EXTRACTED TEXT:
== Segment start ==

“Matching Up Adults in Work Groups” – Exploratory Survey Research for Spring 2020 Class Project

One advantage of still (STILL) taking courses toward my Phd is that I can leverage our group projects to explore research questions outside of my core area. This one got a little “meta” – we looked for the factors that are key to students creating groups for successful course projects!

The following is a blog post that we created for our final project in Social Web in HCI, taught by Geoff Kaufman and Hiro Shirado. My teammates are Ruiqi Hu and Endong Zhu.

In current society, collaboration is a vital component of daily life. People collaborate for diverse personal purposes such as romantic dating, pursuing shared interests, addressing community issues, and solving technical problems. This has led to the rise of dozens of computational systems for “social matching” (Terveen & McDonald, 2005). The rise of team-oriented productivity structures in academia and industry has similarly motivated work to create tools for professional social matching (Olsson et al., 2020). While socio-technical research has led to useful solutions for instructors matching up students in group projects – such as CATME (https://info.catme.org/) and Pair Research (http://pairresearch.io/) – we seek to create a computational tool for students who want to self-organize their project groups.

To help us better envision what such a tool might need for its data inputs, we undertook an exploratory research project in Spring 2020 for the Social Web course in the Human-Computer Interaction Institute at Carnegie Mellon University. First, we undertook a literature search through Google Scholar and our existing reference libraries, and we interviewed subject matter experts and gathered feedback from classmates on what competitor tools exist and what other published research was relevant. From this process, we identified several key variables such as team size, fraction of newcomers and incumbents, team skills, and personality traits, from which to create a statistical model of which input variables mattered most for the desired outcomes of excellent grades and group-work satisfaction.

== Segment end ==

Extend the blog post about what helps students form successful project groups, starting right after its last sentence.

DATASET SECTION:

== Segment start ==

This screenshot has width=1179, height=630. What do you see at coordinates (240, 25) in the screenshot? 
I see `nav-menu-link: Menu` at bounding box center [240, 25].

== Segment end ==

RESPONSE TO THIS EXERCISE:
Then, we designed a pilot survey to help us explore these variables with a real-world dataset. We crafted a codebook of survey items corresponding to these variables, from which we then designed and wrote an online questionnaire in Google Forms. We then recruited survey respondents from among our class and personal networks, and we cleaned and prepared the resulting data for statistical analysis using multilinear regression. Finally, we produced charts and graphs to visualize the most important inputs for determining our respondents’ stated grade and satisfaction outcomes.

Our results showed, first, that the more “weak ties” or acquaintances that were reported in the group, the lower were the project outcomes. We theorize that this is because working with acquaintances will lower people’s expectations for the project – students may just want to “hang out” with their school friends instead of focusing on the quality of their projects.

Figure 1: The number of weak ties in a group is negatively associated with top-percentile project outcomes.

Second, our results show that the personality trait of “negative emotionality,” such as a tendency to anxiety, is positively associated with both project outcomes AND satisfaction. This finding is surprising to us, because we assumed that this trait would have negative effects on outcomes due to creating psychological obstacles or group friction. However, it may be that students who worry more tend to care more and devote more efforts to the project.

Figure 2: The “negative emotionality” personality trait is positively associated with top-percentile project outcomes AND satisfaction.

This work has validated our initial hunch that using a psychometric and skills-profiling tool may help students to self-assemble a group for their course projects that is more likely to lead to excellent grades and high satisfaction. We see the need in the future to collect a larger survey sample, with a monetary incentive for participation rather than “social capital” among the convenience sample, in order to test whether we can replicate the results.

Author: Cori

Cori Faklaris (aka "HeyCori") is an assistant professor at the University of North Carolina at Charlotte, Department of Software and Information Systems, College of Computing. Faklaris received her PhD in human-computer interaction in 2022 from Carnegie Mellon University's Human-Computer Interaction Institute, School of Computer Science, in Pittsburgh, PA, USA. She also is a social media expert and longtime journalist, and/or "Doer of Things No One Else Wants to Do."